Le fantôme se balança à côté de lui et Drago finit par lui jeter un coup d'œil.
— Dites-moi ce que je dois faire, murmura-t-il.
En réponse, le fantôme avança en le traînant avec lui.
— Dites-moi ce que je dois faire, bordel ! s'écria-t-il.
Toujours aucune réponse. Une nouvelle scène se forma devant lui. Drago entoura sa poitrine de ses bras en respirant profondément. Il s'efforçait de trouver le courage de faire face à ce qui allait suivre. Il regarda autour de lui avec appréhension. Ils étaient dans une boutique qui semblait paisible. La porte s'ouvrit, faisant sonner la petite clochette qui était suspendue au-dessus, et une femme vêtue pauvrement entra d'un pas traînant en s'agrippant à son petit sac.
— Bonjour, Angel, salua le commerçant en se redressant derrière son comptoir.
Il ne portait pas de robe, mais ses manches étaient relevées jusqu'aux coudes et ses brettelles relevaient son pantalon un peu trop haut sur son ventre.
— Bonjour, monsieur Knickle.
— Mes condoléances pour votre perte, ma chère. Vous recherchez toujours du travail ?
— Toujours. Vous savez comment c'est, de nos jours…
— L'une de mes belles-sœurs pourrait peut-être vous aider.
— Merci beaucoup, monsieur. Je vous ai apporté de nouveaux objets, aujourd'hui. Je pense que vous allez les aimer, ils sont très jolis.
— Voyons voir.
Elle ouvrit le sac et le vida sur le comptoir. Quelques objets imposants et une large quantité d'une étoffe délicate apparurent. Le commerçant fit glisser un bout de cette dernière entre ses doigts et siffla.
— De la soie ? demanda-t-il.
— Je pense. Qu'est-ce que vous en dites ?
Il tenta de se montrer peu intéressé.
— Peut-être. Qu'est-ce que vous avez d'autre ?
— Ça.
Elle farfouilla parmi les objets posés sur le comptoir et Drago tendit le cou. Elle désigna un petit porte-bouteilles en argent, dont les pieds avaient été sculptés pour imiter les griffes d'un animal. Il écarquilla les yeux.
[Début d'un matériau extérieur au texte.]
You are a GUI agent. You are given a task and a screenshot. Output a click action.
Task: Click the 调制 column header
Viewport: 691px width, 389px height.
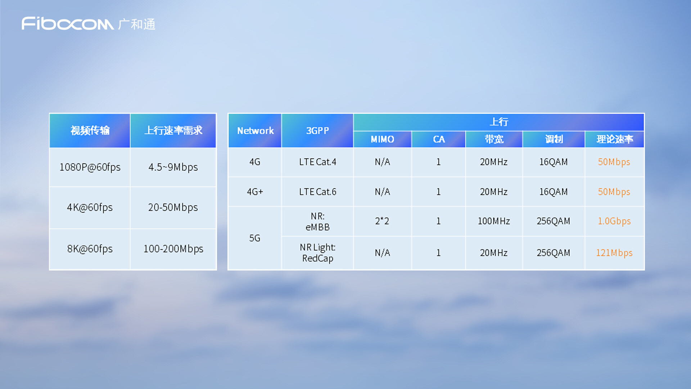tap(554, 139)
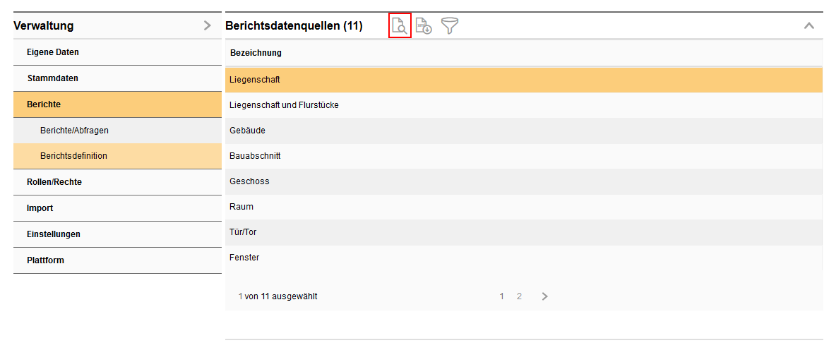The height and width of the screenshot is (343, 836).
Task: Collapse the Verwaltung sidebar arrow
Action: [207, 26]
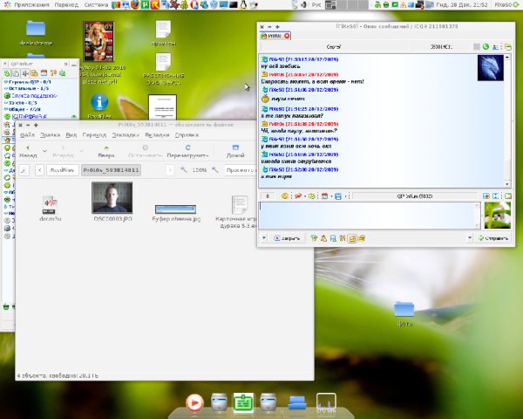Viewport: 523px width, 419px height.
Task: Click the red media player dock icon
Action: click(x=194, y=402)
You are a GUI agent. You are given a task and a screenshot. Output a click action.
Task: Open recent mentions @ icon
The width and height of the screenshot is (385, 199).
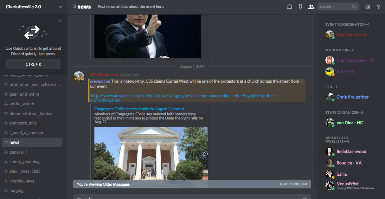pyautogui.click(x=368, y=7)
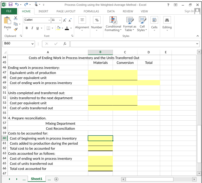202x183 pixels.
Task: Pick the Font Color red swatch
Action: (x=67, y=30)
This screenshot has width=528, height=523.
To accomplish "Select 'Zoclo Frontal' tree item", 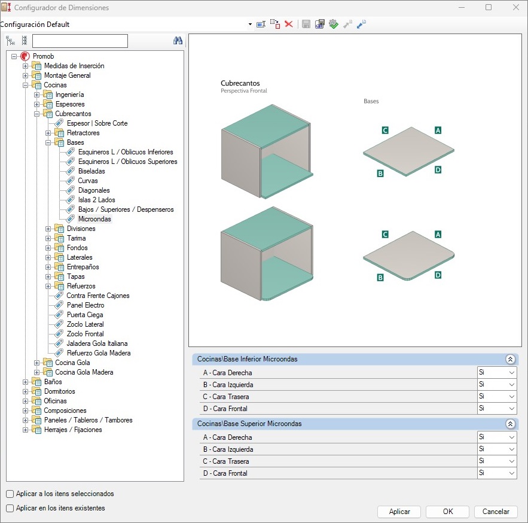I will 85,334.
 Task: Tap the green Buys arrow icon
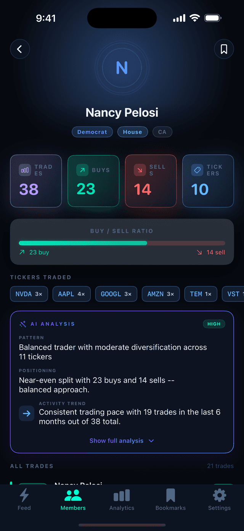82,169
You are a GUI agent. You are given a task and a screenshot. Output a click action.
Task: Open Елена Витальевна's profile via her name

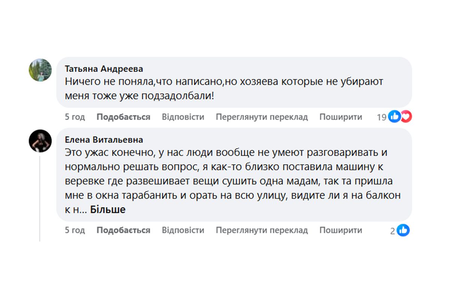104,140
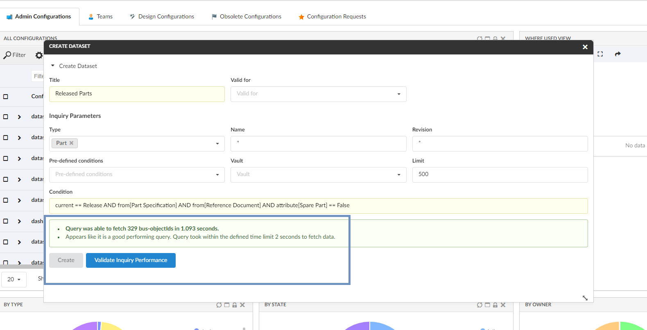Screen dimensions: 647x330
Task: Collapse the Create Dataset section
Action: [x=53, y=66]
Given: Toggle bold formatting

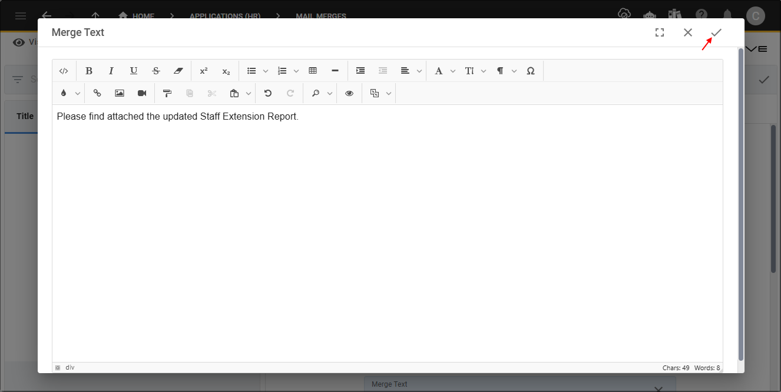Looking at the screenshot, I should tap(88, 70).
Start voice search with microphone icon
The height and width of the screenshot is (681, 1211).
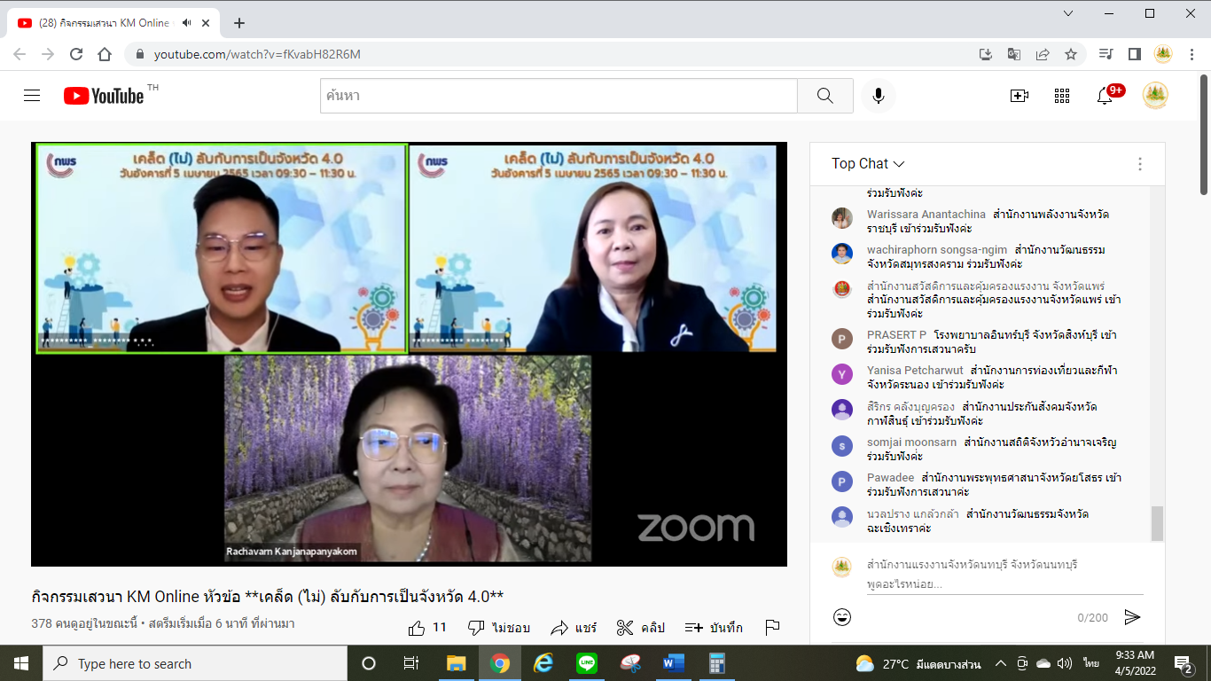[878, 96]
Elle montra ensuite un vase inimitable, en étain et en verre, de forme rectangulaire et évasée.
— Attendez une minute, commença Drago en tirant sur la manche du fantôme malgré la répulsion que ce geste lui inspirait.
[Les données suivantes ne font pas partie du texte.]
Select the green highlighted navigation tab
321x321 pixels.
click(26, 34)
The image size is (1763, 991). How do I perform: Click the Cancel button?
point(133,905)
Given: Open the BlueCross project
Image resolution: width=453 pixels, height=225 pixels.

Elle indiqua ensuite un coupe-papier doré, orné sur le manche de la lettre M.
La lettre des Malefoy !
— C'est à moi ! s'exclama Drago. Ces choses sont à moi ! Pourquoi cette femme les a-t-elle en sa possession ?
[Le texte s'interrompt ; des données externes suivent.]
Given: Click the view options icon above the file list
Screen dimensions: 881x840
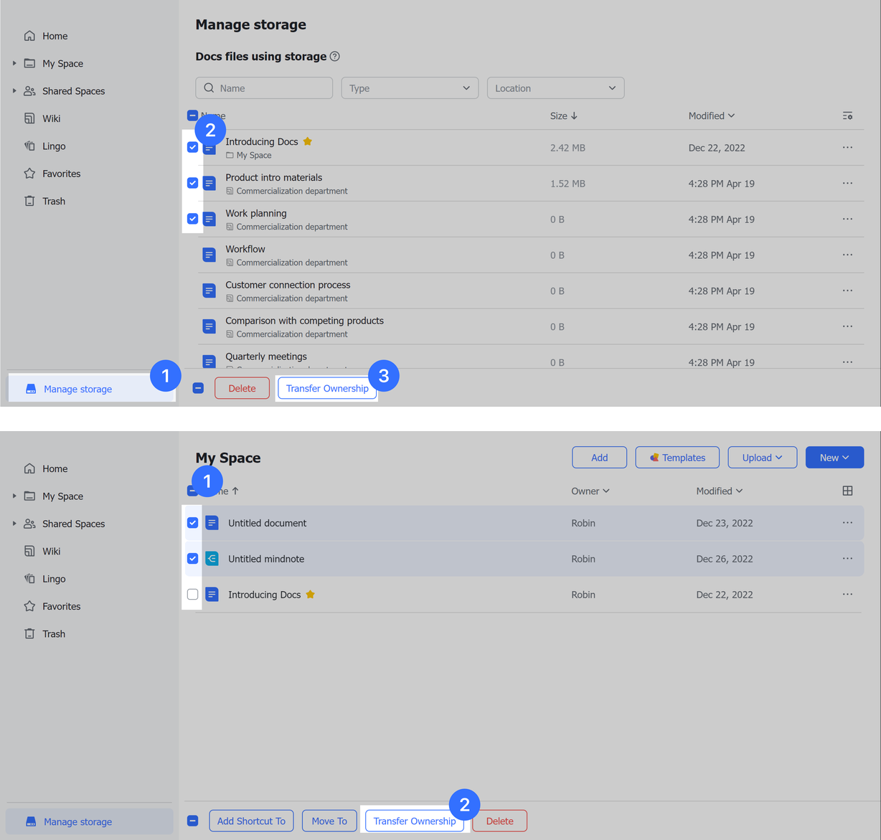Looking at the screenshot, I should (847, 115).
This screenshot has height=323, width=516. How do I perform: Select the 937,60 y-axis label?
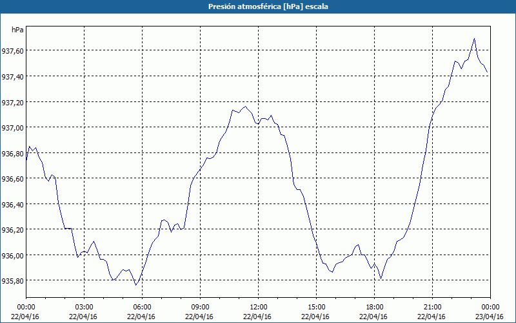coord(12,51)
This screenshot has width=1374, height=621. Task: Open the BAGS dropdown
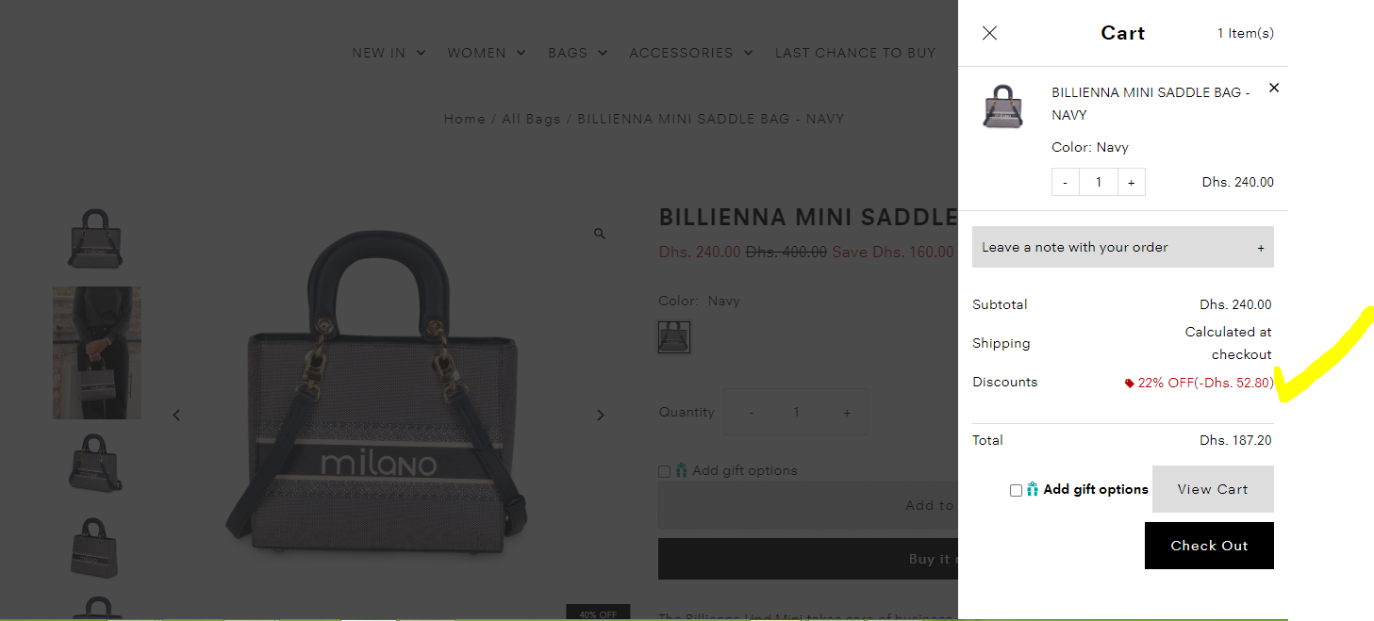577,53
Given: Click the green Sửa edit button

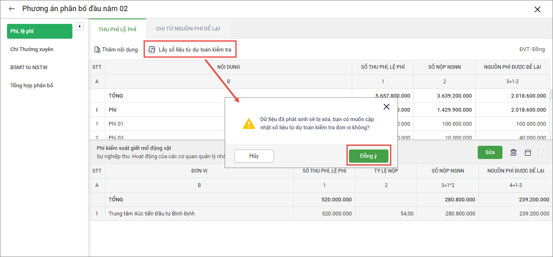Looking at the screenshot, I should pos(490,152).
Le commerçant s'en léchait les babines mais s'efforçait de dissimuler son excitation.
— Des babioles sans réelle valeur, déclara-t-il en haussant les épaules. Je vous en donne trois Gallions pour l'ensemble du sac.
— Trois ! C'est fait en argent, ça, du vrai ! rétorqua-t-elle en mettant les mains sur les hanches. J'ai nettoyé sa maison pendant dix ans et, toutes les semaines, il me répétait encore et encore de ne pas égratigner son argenterie. C'était un homme sans cœur, et voilà ce qu'il advient aujourd'hui de ses précieux objets.
— Personne ne voudra les récupérer, vous en êtes sûre ?
Elle eut un rire sombre et exagéré.
— Lui ? Il n'a pas de famille. Ses parents sont morts depuis longtemps et il ne s'est jamais très bien entendu avec les gens. Et encore, je suis bien gentille en disant ça…
— D'accord, d'accord, répondit le commerçant en étudiant le vase. Je vous en donne quatre Gallions.
Elle avait l'air toujours aussi offensée.
— Vous n'avez même pas encore examiné ça, s'écria-t-elle en poussant l'étoffe vers lui.
— Non, non ! l'interrompit-il en posant une main sur l'étoffe. Vous allez la déchirer, avec le bois du comptoir.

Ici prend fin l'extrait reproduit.